Data extract Start Marker

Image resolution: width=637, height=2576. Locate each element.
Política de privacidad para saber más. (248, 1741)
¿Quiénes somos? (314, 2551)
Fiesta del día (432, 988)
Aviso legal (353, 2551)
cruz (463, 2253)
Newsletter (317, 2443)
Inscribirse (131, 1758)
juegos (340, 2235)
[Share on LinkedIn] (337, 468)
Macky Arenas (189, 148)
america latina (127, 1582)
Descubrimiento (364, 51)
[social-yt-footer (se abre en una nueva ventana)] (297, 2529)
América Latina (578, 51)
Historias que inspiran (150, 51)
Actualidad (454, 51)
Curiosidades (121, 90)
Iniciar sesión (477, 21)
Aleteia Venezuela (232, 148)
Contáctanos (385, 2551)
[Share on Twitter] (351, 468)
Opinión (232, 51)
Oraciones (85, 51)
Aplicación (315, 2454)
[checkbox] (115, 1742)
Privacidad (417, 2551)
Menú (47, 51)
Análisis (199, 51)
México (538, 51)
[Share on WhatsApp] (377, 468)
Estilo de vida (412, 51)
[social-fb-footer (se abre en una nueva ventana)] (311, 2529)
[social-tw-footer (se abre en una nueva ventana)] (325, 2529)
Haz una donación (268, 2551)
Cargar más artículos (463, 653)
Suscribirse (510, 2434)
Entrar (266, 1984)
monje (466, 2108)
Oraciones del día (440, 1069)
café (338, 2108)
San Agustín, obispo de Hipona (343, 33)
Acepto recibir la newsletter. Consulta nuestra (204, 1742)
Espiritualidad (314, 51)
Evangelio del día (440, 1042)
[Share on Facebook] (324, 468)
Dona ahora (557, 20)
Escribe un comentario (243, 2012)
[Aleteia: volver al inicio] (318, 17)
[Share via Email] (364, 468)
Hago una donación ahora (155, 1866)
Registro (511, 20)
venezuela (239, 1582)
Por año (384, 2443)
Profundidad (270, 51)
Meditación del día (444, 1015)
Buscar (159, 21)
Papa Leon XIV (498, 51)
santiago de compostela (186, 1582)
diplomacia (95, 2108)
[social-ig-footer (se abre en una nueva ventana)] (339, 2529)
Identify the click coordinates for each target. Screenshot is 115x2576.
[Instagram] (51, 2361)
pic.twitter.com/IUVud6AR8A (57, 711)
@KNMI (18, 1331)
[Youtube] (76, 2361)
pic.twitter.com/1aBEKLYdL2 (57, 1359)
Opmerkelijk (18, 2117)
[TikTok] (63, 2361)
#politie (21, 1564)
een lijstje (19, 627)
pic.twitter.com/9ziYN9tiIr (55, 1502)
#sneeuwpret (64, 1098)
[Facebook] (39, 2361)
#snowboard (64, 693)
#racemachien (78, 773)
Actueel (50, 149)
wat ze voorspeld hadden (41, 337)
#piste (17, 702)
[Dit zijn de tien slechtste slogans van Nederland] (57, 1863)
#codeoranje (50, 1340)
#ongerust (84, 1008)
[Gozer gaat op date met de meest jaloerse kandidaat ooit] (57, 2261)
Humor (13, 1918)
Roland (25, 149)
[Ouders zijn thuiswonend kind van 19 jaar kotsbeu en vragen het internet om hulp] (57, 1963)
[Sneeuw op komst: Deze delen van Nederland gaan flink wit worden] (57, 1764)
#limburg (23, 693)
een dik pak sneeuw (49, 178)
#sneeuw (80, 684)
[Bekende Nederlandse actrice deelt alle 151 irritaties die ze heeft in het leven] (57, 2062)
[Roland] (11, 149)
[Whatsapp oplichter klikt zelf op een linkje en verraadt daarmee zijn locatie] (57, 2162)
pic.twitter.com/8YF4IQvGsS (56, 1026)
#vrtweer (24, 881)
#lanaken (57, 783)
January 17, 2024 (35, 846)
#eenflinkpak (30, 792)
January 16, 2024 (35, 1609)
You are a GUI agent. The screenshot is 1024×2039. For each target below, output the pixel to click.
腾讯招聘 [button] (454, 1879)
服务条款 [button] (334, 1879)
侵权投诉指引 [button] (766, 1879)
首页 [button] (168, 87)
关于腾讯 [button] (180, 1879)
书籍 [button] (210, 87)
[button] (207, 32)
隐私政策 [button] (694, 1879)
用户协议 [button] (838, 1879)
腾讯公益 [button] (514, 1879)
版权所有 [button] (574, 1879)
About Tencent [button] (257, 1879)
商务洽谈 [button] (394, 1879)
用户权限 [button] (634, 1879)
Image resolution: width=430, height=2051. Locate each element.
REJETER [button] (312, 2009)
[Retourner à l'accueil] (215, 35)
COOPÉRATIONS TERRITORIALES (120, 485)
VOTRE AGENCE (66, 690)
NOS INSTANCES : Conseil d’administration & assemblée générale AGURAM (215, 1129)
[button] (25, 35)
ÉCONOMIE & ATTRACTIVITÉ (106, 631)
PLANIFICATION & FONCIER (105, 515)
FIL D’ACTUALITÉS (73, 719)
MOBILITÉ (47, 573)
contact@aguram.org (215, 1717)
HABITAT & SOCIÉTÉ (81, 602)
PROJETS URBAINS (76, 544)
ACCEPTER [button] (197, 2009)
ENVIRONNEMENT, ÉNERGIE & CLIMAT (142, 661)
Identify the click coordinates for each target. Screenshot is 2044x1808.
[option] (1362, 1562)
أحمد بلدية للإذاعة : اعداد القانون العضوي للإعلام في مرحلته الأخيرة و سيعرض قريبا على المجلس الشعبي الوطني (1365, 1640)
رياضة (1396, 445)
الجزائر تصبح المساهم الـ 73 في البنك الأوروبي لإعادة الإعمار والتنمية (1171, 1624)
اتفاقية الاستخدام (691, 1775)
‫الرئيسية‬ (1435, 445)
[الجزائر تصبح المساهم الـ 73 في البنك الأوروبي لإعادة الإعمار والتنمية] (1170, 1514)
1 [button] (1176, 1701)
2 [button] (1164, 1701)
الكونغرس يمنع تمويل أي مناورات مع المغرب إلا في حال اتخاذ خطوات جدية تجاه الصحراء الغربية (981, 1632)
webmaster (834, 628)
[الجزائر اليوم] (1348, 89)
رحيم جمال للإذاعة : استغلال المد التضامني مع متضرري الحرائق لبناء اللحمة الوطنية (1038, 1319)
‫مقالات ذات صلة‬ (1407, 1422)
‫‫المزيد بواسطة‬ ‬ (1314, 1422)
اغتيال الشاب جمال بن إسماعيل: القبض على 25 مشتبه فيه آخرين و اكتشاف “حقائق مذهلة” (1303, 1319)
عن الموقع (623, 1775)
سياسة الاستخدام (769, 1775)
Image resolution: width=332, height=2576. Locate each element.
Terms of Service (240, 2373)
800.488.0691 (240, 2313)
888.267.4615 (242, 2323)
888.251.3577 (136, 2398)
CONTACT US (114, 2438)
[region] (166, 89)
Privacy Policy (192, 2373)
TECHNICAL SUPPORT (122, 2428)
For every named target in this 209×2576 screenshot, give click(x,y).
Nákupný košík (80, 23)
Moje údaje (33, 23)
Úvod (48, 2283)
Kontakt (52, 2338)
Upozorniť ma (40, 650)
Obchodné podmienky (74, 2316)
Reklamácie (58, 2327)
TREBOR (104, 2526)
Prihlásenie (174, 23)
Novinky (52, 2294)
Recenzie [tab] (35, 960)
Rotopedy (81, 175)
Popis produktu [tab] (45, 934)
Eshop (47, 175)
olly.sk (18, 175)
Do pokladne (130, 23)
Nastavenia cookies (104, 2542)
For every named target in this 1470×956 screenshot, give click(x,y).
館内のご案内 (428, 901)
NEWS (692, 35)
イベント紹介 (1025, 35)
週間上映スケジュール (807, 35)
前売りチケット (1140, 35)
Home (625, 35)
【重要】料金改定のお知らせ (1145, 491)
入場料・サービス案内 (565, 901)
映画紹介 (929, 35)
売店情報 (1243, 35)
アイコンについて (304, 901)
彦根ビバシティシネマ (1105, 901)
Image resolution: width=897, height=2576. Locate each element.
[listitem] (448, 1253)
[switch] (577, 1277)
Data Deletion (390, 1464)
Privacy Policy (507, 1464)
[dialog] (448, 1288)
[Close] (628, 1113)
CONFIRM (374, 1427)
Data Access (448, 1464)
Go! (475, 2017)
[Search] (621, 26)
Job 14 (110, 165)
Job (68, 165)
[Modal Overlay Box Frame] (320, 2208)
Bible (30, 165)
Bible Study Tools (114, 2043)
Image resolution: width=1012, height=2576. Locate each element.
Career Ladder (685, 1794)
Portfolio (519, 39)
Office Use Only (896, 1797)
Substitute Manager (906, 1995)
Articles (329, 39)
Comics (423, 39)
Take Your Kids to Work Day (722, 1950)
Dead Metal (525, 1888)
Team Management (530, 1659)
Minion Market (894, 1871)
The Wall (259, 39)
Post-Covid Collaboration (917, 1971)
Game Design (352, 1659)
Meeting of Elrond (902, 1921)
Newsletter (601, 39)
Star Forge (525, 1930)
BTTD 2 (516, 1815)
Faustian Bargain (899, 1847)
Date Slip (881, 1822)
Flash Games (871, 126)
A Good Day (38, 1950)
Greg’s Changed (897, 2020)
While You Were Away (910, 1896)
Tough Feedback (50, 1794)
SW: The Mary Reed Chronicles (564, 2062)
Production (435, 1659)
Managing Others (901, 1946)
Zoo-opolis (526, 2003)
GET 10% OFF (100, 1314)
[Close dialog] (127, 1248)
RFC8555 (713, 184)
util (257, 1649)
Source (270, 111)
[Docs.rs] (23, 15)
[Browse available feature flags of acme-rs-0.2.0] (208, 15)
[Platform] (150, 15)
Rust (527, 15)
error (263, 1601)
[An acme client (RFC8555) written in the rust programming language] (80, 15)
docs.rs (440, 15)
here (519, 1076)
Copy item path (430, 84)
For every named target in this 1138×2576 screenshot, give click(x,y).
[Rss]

Data extract End Marker

The reply should hold only the lines of the listing above starting at the line containing "[الجزائر اليوم] (1348, 89)" and ending at the line containing "عن الموقع (623, 1775)", exactly as written.

[الجزائر اليوم] (1348, 89)
رحيم جمال للإذاعة : استغلال المد التضامني مع متضرري الحرائق لبناء اللحمة الوطنية (1038, 1319)
‫مقالات ذات صلة‬ (1407, 1422)
‫‫المزيد بواسطة‬ ‬ (1314, 1422)
اغتيال الشاب جمال بن إسماعيل: القبض على 25 مشتبه فيه آخرين و اكتشاف “حقائق مذهلة” (1303, 1319)
عن الموقع (623, 1775)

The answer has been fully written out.